Direction Ouville-la-Rivière, village d'environ quatre cent habitants, dans la vallée de la Saâne, à une dizaine de kilomètres de Dieppe.

1744 : Un enfant abandonné dans une église

Nous sommes le 10 mai 1744, sous le règne de Louis XV.

Catherine Bouillon, veuve âgée de cinquante-sept ans, demeurant dans le village voisin de Longueil, se rend sur les hauteurs du village, jusqu'à l'église Saint-Gilles, située dans la côte Sainte-Appoline. Cet édifice en pierre tuffeuse qui domine le village remonte au XIe siècle, et a été remanié aux XVIe et XVIIIe siècles. C'est à l'intérieur qu'elle découvre avec surprise un nouveau né abandonné. Le nourrisson est âgé d'environ huit jours.

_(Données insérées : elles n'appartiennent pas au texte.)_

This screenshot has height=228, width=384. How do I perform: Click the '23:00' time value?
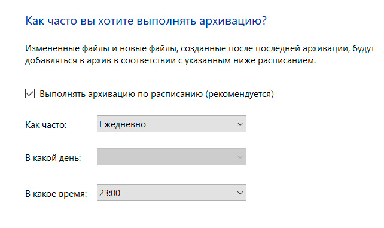pos(109,193)
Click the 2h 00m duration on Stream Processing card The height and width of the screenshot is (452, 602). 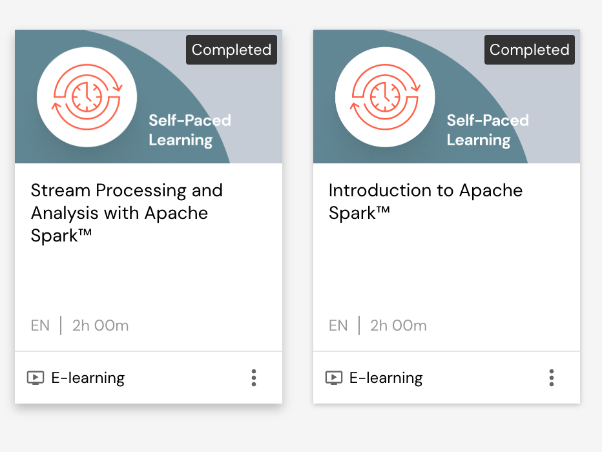point(100,325)
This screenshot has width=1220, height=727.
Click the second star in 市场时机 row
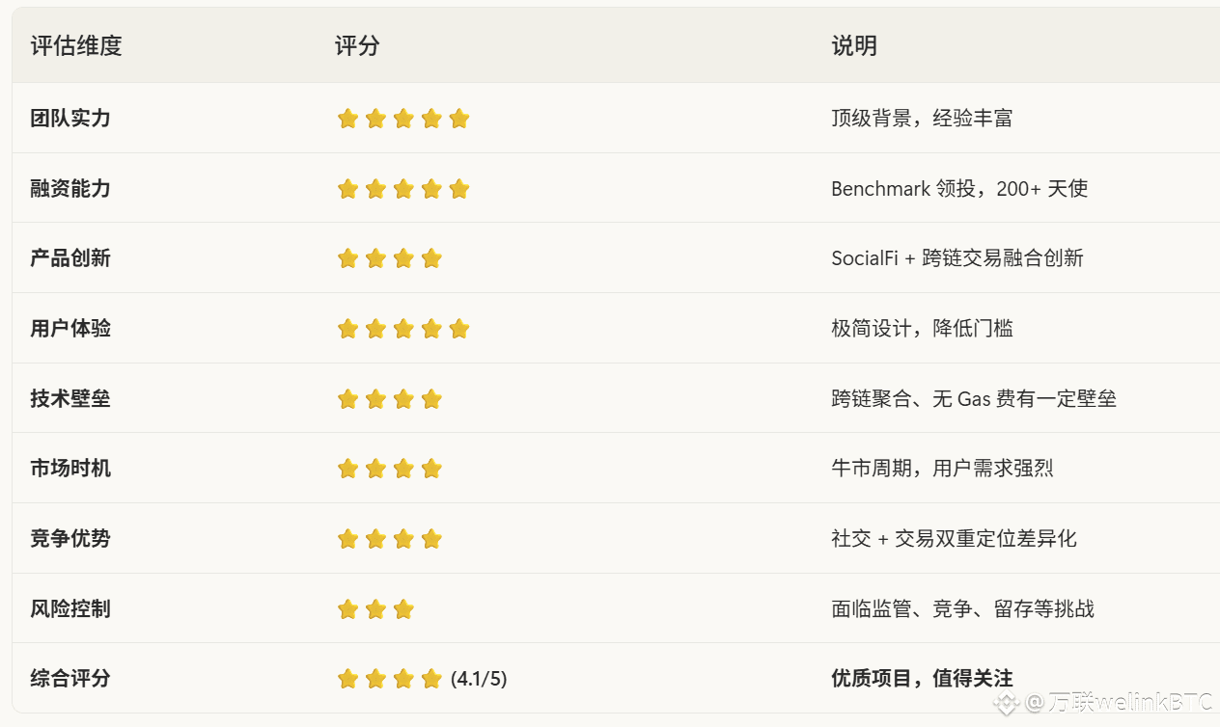click(375, 469)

Portrait d'un enfant au berceau
Portrait d'un enfant au berceau, 1823 (Rosa Bonheur peinte par son père Raymond Bonheur)
Musée des Beaux-Arts de Bordeaux. © Lysiane Gauthier



Le curé de la paroisse, M. Valée, le baptise immédiatement. Jean-Baptiste Peltier, marchand mercier demeurant à Longueil, est le parrain et donne son nom de baptême à l'enfant. Catherine Victoire Le Mercier, fille du laboureur Etienne Le Mercier, âgée de vingt ans, devient la marraine. L'enfant reçoit également un patronyme, ou plutôt un surnom - « pavé » - qui évoque peut-être les pavés de l'église où il a été trouvé. Ceux qui l'ont abandonné, pour une raison qui restera à jamais inconnue, ont voulu qu'il soit recueilli en le plaçant sous la protection de l’Église. Sur son acte de décès, il est désigné comme « fils d'un inconnue et d'inconnue ayant été trouvé au Bout de huit jours ».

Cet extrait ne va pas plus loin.